Vous êtes ici : Accueil » Afrique australe » Madagascar » Madagascar : vers un après-référendum troublé

Madagascar : vers un après-référendum troublé

D 15 décembre 2010     H 04:25     A Pierre Sidy     C 0 messages


Le 17 novembre 2010 les électeur-trice-s malgaches ont été
appelé-e-s aux urnes pour se prononcer sur un projet de
constitution pour la 4e république concocté par le régime
putschiste de la Haute autorité de la Transition (HAT) du tycoon
Andry Rajoelina qui, le 17 mars 2009, a chassé de la présidence
l’autre tycoon Marc Ravalomanana. Référendum controversé dans
son initiative et sa conception autant que dans son organisation.
En prime, le 20 décembre se tiendront les communales.

Le référendum se veut être un « gage de démocratie »
(découlant de la Conférence nationale pro-Rajoelina de
septembre) pour la reconnaissance internationale tant recherchée
de la transition actuelle dont pourtant la caractéristique principale
est son unilatéralisme. Il s’agit d’un référendum-plébiscite pour
Rajoelina : le 46e des 168 articles du projet constitutionnel (qui,
pour le reste, est quasi identique à la constitution présidentialiste
de 1997 amendée sur des points mineurs en 2003) rabaisse de
40 à 35 ans l’âge à partir duquel il est possible de candidater à la
présidentielle : l’ex-disc-jockey a 36 ans…
Les pires méthodes de manipulation ont été convoquées pour
faire gagner le « Oui » : une Commission électorale nationale
« indépendante » (CENI) aux ordres ; une liste électorale
prétendument refondue (réduite de 300 000 inscrits) mais
probablement juste révisée ; des bulletins de vote pré-cochés
« Oui » largement distribués par des fonctionnaires dans certains
districts moyennant rétribution ; une opération « Tsena mora »
(vente bon marché et à grande échelle de ppn (produits de
première nécessité) comme le riz, l’huile et le sucre ; des projets
« sociaux » lancés à grand renfort de publicité, en dépit des
critiques portant sur l’opportunité de ces initiatives en pleine
campagne.
Le processus électoral mené au forcing par la HAT s’est
déroulé dans un contexte général, politique, économique et social
plus que critique. L’Union européenne comme les USA ont
suspendu leur aide (ce qui donne l’occasion aux putschistes de
fanfaronner qu’ils tiennent tête à l’Occident et comptent sur leurs
partenaires chinois, turcs, iraniens, pakistanais et israéliens !).

◆ **MATÉRIEL FOURNI**
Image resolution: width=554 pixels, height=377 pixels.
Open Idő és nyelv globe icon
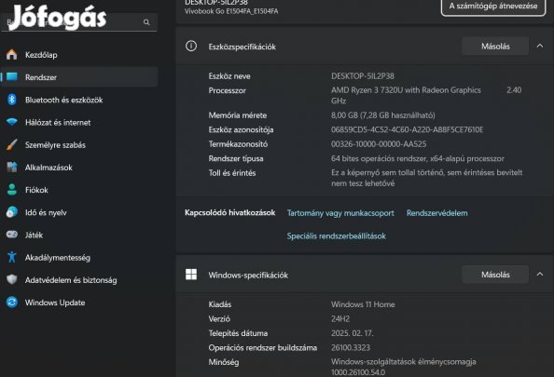12,212
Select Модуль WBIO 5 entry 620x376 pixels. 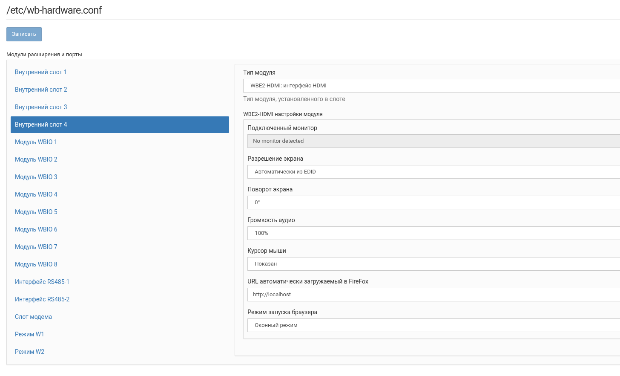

◆ **DÉTAILS DE LA TÂCHE**
Reproduisez à l'identique, dans l'article sur le référendum à Madagascar, tout ce qui va de « D 15 décembre » jusqu'à « tiendront les communales. ». La liste forme un matériel à part, distinct de l'article sur le référendum à Madagascar.

◆ **RÉSULTAT ATTENDU**
D 15 décembre 2010     H 04:25     A Pierre Sidy     C 0 messages


Le 17 novembre 2010 les électeur-trice-s malgaches ont été
appelé-e-s aux urnes pour se prononcer sur un projet de
constitution pour la 4e république concocté par le régime
putschiste de la Haute autorité de la Transition (HAT) du tycoon
Andry Rajoelina qui, le 17 mars 2009, a chassé de la présidence
l’autre tycoon Marc Ravalomanana. Référendum controversé dans
son initiative et sa conception autant que dans son organisation.
En prime, le 20 décembre se tiendront les communales.